Dessa forma, o chefe da Casa Branca ameaçou dizendo que “se eles recuarem novamente, vão levar uma boa”. “Eles sabem disso, entendem isso. Não tenho outra opção. Eles não podem ter uma arma nuclear, é muito simples”, afirmou ele, associando a passagem pelo estreito estratégico ao programa nuclear iraniano.
Em seguida, o magnata republicano voltou a se gabar de que, quando os Estados Unidos se preparavam para lançar um “ataque tremendo” — a ponto de, segundo ele, ser “o maior desde a Segunda Guerra Mundial” —, a República Islâmica ligou para ele pedindo para conversar, após o que ele teria suspendido esses supostos bombardeios.
“Estávamos caminhando para um ataque tremendo, o maior desde a Segunda Guerra Mundial, e eles me ligaram e disseram, muito educadamente: ‘Por favor, podemos conversar? Podemos conversar?’. Eles não queriam. E eu respondi: ‘Sim, podemos conversar. Vamos resolver isso de uma vez por todas’”, contou o ocupante da Casa Branca.
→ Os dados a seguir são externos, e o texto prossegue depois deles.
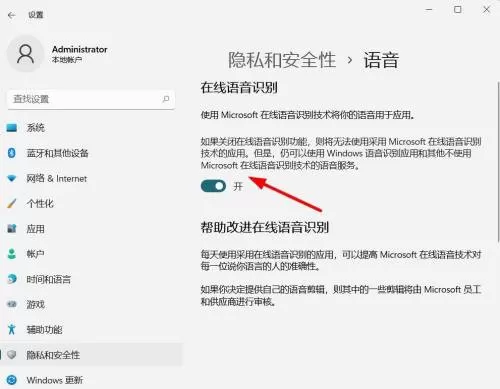Open 系统 via its monitor icon

(12, 128)
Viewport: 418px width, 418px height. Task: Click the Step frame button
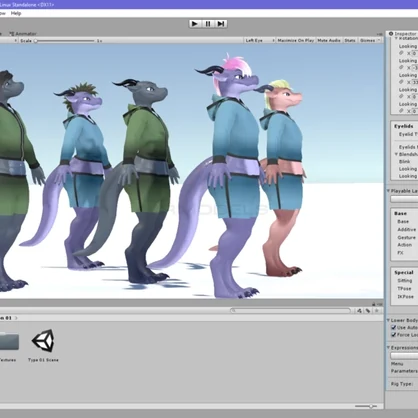221,24
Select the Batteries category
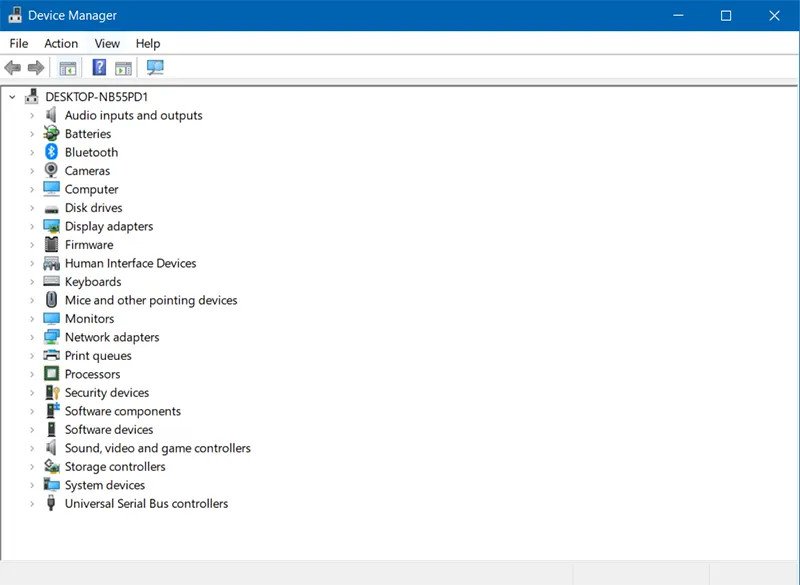 click(x=89, y=133)
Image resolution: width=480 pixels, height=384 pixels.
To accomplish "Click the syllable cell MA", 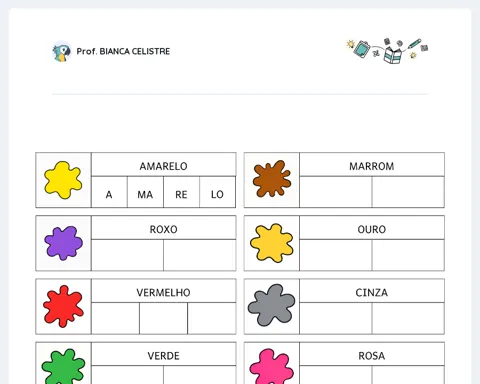I will click(x=145, y=192).

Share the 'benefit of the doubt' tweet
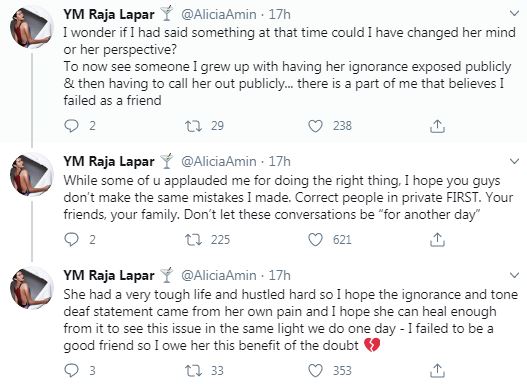(437, 371)
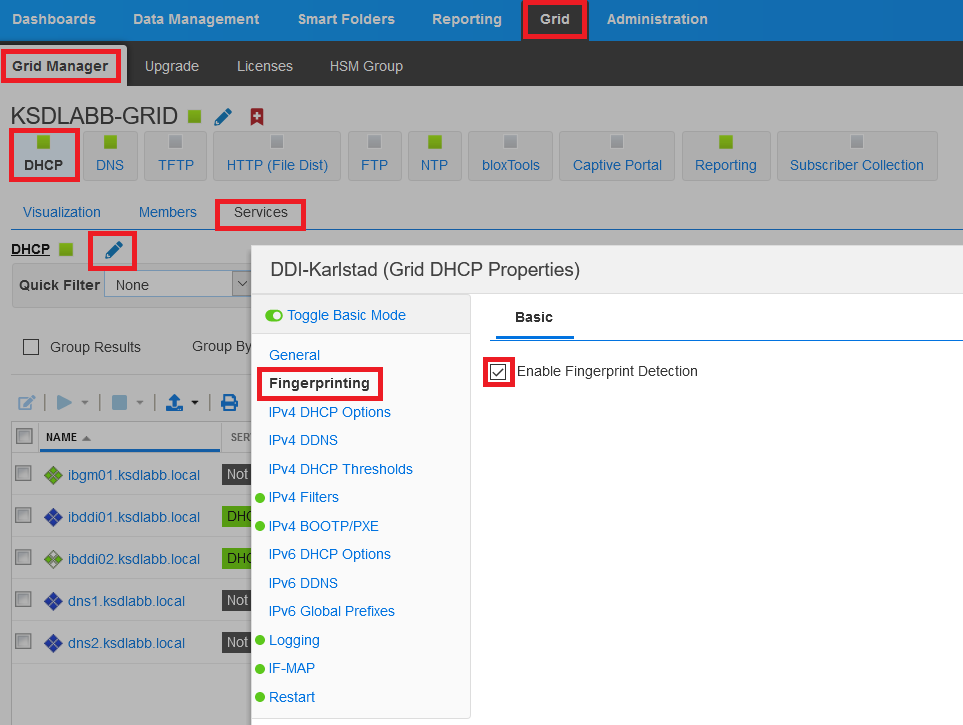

Suas palavras chegam em um momento em que seu governo manifestou confiança em chegar a um acordo ainda esta semana, embora o Irã tenha se limitado a descrever como “positivas” as conversas com as autoridades de Omã — país situado do outro lado do estreito de Ormuz — sobre a gestão do tráfego na região.